§ **Data extract**
┄┄┄┄┄┄┄┄┄┄
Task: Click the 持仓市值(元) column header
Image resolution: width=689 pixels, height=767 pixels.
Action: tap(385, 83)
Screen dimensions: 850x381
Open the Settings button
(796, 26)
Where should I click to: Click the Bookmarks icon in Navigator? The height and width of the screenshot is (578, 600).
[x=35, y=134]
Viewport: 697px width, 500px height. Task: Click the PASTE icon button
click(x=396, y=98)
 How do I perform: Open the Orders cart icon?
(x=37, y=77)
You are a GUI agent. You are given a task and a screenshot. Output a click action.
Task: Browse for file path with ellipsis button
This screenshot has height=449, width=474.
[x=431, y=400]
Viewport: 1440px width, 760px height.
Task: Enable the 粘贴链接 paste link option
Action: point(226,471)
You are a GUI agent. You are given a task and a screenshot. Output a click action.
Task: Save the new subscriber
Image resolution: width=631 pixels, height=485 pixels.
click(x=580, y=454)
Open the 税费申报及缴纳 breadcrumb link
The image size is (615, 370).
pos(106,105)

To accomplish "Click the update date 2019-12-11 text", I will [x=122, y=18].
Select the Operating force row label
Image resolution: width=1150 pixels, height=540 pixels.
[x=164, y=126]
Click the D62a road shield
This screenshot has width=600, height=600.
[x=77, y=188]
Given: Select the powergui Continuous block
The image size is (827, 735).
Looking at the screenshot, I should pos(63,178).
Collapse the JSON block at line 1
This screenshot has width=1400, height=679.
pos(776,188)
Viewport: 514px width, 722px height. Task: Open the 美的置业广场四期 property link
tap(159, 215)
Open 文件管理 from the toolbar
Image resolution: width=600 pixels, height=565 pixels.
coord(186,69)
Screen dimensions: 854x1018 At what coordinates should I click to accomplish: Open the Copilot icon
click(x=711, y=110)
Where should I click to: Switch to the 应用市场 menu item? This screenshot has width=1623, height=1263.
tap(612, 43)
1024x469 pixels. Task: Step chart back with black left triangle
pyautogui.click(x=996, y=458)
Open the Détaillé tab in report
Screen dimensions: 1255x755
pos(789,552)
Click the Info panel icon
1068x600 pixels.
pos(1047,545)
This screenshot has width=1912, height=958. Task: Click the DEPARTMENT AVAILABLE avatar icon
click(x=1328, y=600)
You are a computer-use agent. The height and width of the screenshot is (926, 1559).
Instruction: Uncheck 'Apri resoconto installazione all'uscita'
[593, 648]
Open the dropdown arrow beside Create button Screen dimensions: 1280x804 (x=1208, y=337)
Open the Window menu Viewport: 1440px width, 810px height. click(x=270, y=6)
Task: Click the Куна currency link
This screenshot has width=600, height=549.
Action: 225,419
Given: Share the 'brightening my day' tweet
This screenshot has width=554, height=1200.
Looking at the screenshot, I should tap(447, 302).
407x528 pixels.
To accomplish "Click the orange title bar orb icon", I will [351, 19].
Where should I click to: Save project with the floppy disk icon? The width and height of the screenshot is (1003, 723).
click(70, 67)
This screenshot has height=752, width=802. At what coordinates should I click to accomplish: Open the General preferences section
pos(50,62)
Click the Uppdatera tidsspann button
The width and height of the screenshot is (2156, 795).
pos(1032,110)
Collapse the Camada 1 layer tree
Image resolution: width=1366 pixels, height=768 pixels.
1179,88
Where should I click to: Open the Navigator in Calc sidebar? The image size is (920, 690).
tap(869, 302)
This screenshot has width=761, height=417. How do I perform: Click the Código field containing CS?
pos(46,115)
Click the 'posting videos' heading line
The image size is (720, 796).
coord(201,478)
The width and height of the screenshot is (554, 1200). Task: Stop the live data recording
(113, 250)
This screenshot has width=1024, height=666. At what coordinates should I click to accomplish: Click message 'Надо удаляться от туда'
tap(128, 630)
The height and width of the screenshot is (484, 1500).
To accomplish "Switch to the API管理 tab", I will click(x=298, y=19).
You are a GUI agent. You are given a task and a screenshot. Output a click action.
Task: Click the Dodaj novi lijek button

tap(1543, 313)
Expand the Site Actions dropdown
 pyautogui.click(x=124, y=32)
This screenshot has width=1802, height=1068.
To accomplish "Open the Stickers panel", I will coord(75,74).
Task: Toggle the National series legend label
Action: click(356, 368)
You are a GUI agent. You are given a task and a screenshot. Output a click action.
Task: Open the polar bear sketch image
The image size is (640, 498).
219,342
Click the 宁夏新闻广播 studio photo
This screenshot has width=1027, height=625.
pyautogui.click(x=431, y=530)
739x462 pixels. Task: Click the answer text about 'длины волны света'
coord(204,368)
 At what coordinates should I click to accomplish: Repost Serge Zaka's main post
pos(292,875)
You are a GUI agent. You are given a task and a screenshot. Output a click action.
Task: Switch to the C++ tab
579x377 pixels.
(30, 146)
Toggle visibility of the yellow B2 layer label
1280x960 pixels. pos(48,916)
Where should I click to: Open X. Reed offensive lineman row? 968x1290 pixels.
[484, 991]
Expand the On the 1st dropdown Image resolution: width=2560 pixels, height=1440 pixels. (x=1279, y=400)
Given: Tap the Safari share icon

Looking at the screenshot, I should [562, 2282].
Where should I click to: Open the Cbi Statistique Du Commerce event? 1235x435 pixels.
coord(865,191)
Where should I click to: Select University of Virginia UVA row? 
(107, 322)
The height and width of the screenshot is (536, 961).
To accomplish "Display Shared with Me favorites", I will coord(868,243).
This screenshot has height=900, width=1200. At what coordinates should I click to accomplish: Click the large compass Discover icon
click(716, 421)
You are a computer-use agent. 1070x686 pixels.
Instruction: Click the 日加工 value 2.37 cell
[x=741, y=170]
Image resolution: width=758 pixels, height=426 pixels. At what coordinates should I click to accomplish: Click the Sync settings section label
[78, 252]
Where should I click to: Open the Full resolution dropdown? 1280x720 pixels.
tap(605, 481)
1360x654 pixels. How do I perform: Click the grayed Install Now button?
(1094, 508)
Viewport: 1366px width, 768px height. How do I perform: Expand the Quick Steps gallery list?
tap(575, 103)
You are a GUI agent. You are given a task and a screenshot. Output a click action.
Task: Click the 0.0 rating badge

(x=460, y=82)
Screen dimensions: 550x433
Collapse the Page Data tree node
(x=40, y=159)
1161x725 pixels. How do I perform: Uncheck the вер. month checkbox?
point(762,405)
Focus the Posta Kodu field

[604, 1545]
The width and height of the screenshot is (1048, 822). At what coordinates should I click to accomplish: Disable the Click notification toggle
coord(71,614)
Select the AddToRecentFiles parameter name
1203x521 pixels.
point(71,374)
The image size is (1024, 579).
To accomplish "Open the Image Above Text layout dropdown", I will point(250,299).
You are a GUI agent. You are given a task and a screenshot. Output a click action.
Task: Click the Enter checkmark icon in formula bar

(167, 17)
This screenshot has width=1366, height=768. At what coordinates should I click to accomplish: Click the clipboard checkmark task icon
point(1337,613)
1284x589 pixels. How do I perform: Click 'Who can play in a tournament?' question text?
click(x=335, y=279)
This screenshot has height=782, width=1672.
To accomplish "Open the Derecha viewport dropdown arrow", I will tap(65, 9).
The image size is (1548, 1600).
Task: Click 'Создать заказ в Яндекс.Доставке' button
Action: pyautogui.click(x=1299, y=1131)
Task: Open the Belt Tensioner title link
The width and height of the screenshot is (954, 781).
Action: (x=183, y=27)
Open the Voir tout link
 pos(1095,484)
┄┄┄┄┄┄┄┄┄┄
§ **Exercise**
Every line of the material should be transcribed without alteration.

§ **Task output**
Task: Click the 持仓市值(元) column header
Image resolution: width=689 pixels, height=767 pixels.
Action: tap(385, 83)
Screen dimensions: 850x381
Open the Settings button
(796, 26)
Where should I click to: Click the Bookmarks icon in Navigator? The height and width of the screenshot is (578, 600).
[x=35, y=134]
Viewport: 697px width, 500px height. Task: Click the PASTE icon button
click(x=396, y=98)
 How do I perform: Open the Orders cart icon?
(x=37, y=77)
You are a GUI agent. You are given a task and a screenshot. Output a click action.
Task: Browse for file path with ellipsis button
This screenshot has height=449, width=474.
[x=431, y=400]
Viewport: 1440px width, 760px height.
Task: Enable the 粘贴链接 paste link option
Action: point(226,471)
You are a GUI agent. You are given a task and a screenshot. Output a click action.
Task: Save the new subscriber
Image resolution: width=631 pixels, height=485 pixels.
click(x=580, y=454)
Open the 税费申报及缴纳 breadcrumb link
The image size is (615, 370).
pos(106,105)

To accomplish "Click the update date 2019-12-11 text", I will [x=122, y=18].
Select the Operating force row label
Image resolution: width=1150 pixels, height=540 pixels.
[x=164, y=126]
Click the D62a road shield
This screenshot has width=600, height=600.
[x=77, y=188]
Given: Select the powergui Continuous block
The image size is (827, 735).
Looking at the screenshot, I should pos(63,178).
Collapse the JSON block at line 1
This screenshot has width=1400, height=679.
pos(776,188)
Viewport: 514px width, 722px height. Task: Open the 美的置业广场四期 property link
tap(159, 215)
Open 文件管理 from the toolbar
Image resolution: width=600 pixels, height=565 pixels.
coord(186,69)
Screen dimensions: 854x1018 At what coordinates should I click to accomplish: Open the Copilot icon
click(x=711, y=110)
Where should I click to: Switch to the 应用市场 menu item? This screenshot has width=1623, height=1263.
tap(612, 43)
1024x469 pixels. Task: Step chart back with black left triangle
pyautogui.click(x=996, y=458)
Open the Détaillé tab in report
Screen dimensions: 1255x755
pos(789,552)
Click the Info panel icon
1068x600 pixels.
pos(1047,545)
This screenshot has width=1912, height=958. Task: Click the DEPARTMENT AVAILABLE avatar icon
click(x=1328, y=600)
You are a computer-use agent. The height and width of the screenshot is (926, 1559).
Instruction: Uncheck 'Apri resoconto installazione all'uscita'
[593, 648]
Open the dropdown arrow beside Create button Screen dimensions: 1280x804 (x=1208, y=337)
Open the Window menu Viewport: 1440px width, 810px height. click(x=270, y=6)
Task: Click the Куна currency link
This screenshot has width=600, height=549.
Action: 225,419
Given: Share the 'brightening my day' tweet
This screenshot has width=554, height=1200.
Looking at the screenshot, I should tap(447, 302).
407x528 pixels.
To accomplish "Click the orange title bar orb icon", I will [351, 19].
Where should I click to: Save project with the floppy disk icon? The width and height of the screenshot is (1003, 723).
click(70, 67)
This screenshot has height=752, width=802. At what coordinates should I click to accomplish: Open the General preferences section
pos(50,62)
Click the Uppdatera tidsspann button
The width and height of the screenshot is (2156, 795).
pos(1032,110)
Collapse the Camada 1 layer tree
Image resolution: width=1366 pixels, height=768 pixels.
1179,88
Where should I click to: Open the Navigator in Calc sidebar? The image size is (920, 690).
tap(869, 302)
This screenshot has width=761, height=417. How do I perform: Click the Código field containing CS?
pos(46,115)
Click the 'posting videos' heading line
The image size is (720, 796).
coord(201,478)
The width and height of the screenshot is (554, 1200). Task: Stop the live data recording
(113, 250)
This screenshot has width=1024, height=666. At what coordinates should I click to accomplish: Click message 'Надо удаляться от туда'
tap(128, 630)
The height and width of the screenshot is (484, 1500).
To accomplish "Switch to the API管理 tab", I will click(x=298, y=19).
You are a GUI agent. You are given a task and a screenshot. Output a click action.
Task: Click the Dodaj novi lijek button

tap(1543, 313)
Expand the Site Actions dropdown
 pyautogui.click(x=124, y=32)
This screenshot has width=1802, height=1068.
To accomplish "Open the Stickers panel", I will coord(75,74).
Task: Toggle the National series legend label
Action: click(356, 368)
You are a GUI agent. You are given a task and a screenshot. Output a click action.
Task: Open the polar bear sketch image
The image size is (640, 498).
219,342
Click the 宁夏新闻广播 studio photo
This screenshot has width=1027, height=625.
pyautogui.click(x=431, y=530)
739x462 pixels. Task: Click the answer text about 'длины волны света'
coord(204,368)
 At what coordinates should I click to accomplish: Repost Serge Zaka's main post
pos(292,875)
You are a GUI agent. You are given a task and a screenshot. Output a click action.
Task: Switch to the C++ tab
579x377 pixels.
(30, 146)
Toggle visibility of the yellow B2 layer label
1280x960 pixels. pos(48,916)
Where should I click to: Open X. Reed offensive lineman row? 968x1290 pixels.
[484, 991]
Expand the On the 1st dropdown Image resolution: width=2560 pixels, height=1440 pixels. (x=1279, y=400)
Given: Tap the Safari share icon

Looking at the screenshot, I should [562, 2282].
Where should I click to: Open the Cbi Statistique Du Commerce event? 1235x435 pixels.
coord(865,191)
Where should I click to: Select University of Virginia UVA row? 
(107, 322)
The height and width of the screenshot is (536, 961).
To accomplish "Display Shared with Me favorites", I will coord(868,243).
This screenshot has height=900, width=1200. At what coordinates should I click to accomplish: Click the large compass Discover icon
click(716, 421)
You are a computer-use agent. 1070x686 pixels.
Instruction: Click the 日加工 value 2.37 cell
[x=741, y=170]
Image resolution: width=758 pixels, height=426 pixels. At what coordinates should I click to accomplish: Click the Sync settings section label
[78, 252]
Where should I click to: Open the Full resolution dropdown? 1280x720 pixels.
tap(605, 481)
1360x654 pixels. How do I perform: Click the grayed Install Now button?
(1094, 508)
Viewport: 1366px width, 768px height. How do I perform: Expand the Quick Steps gallery list?
tap(575, 103)
You are a GUI agent. You are given a task and a screenshot. Output a click action.
Task: Click the 0.0 rating badge

(x=460, y=82)
Screen dimensions: 550x433
Collapse the Page Data tree node
(x=40, y=159)
1161x725 pixels. How do I perform: Uncheck the вер. month checkbox?
point(762,405)
Focus the Posta Kodu field

[604, 1545]
The width and height of the screenshot is (1048, 822). At what coordinates should I click to accomplish: Disable the Click notification toggle
coord(71,614)
Select the AddToRecentFiles parameter name
1203x521 pixels.
point(71,374)
The image size is (1024, 579).
To accomplish "Open the Image Above Text layout dropdown", I will point(250,299).
You are a GUI agent. You are given a task and a screenshot. Output a click action.
Task: Click the Enter checkmark icon in formula bar

(167, 17)
This screenshot has width=1366, height=768. At what coordinates should I click to accomplish: Click the clipboard checkmark task icon
point(1337,613)
1284x589 pixels. How do I perform: Click 'Who can play in a tournament?' question text?
click(x=335, y=279)
This screenshot has height=782, width=1672.
To accomplish "Open the Derecha viewport dropdown arrow", I will tap(65, 9).
The image size is (1548, 1600).
Task: Click 'Создать заказ в Яндекс.Доставке' button
Action: pyautogui.click(x=1299, y=1131)
Task: Open the Belt Tensioner title link
The width and height of the screenshot is (954, 781).
Action: (x=183, y=27)
Open the Voir tout link
 pos(1095,484)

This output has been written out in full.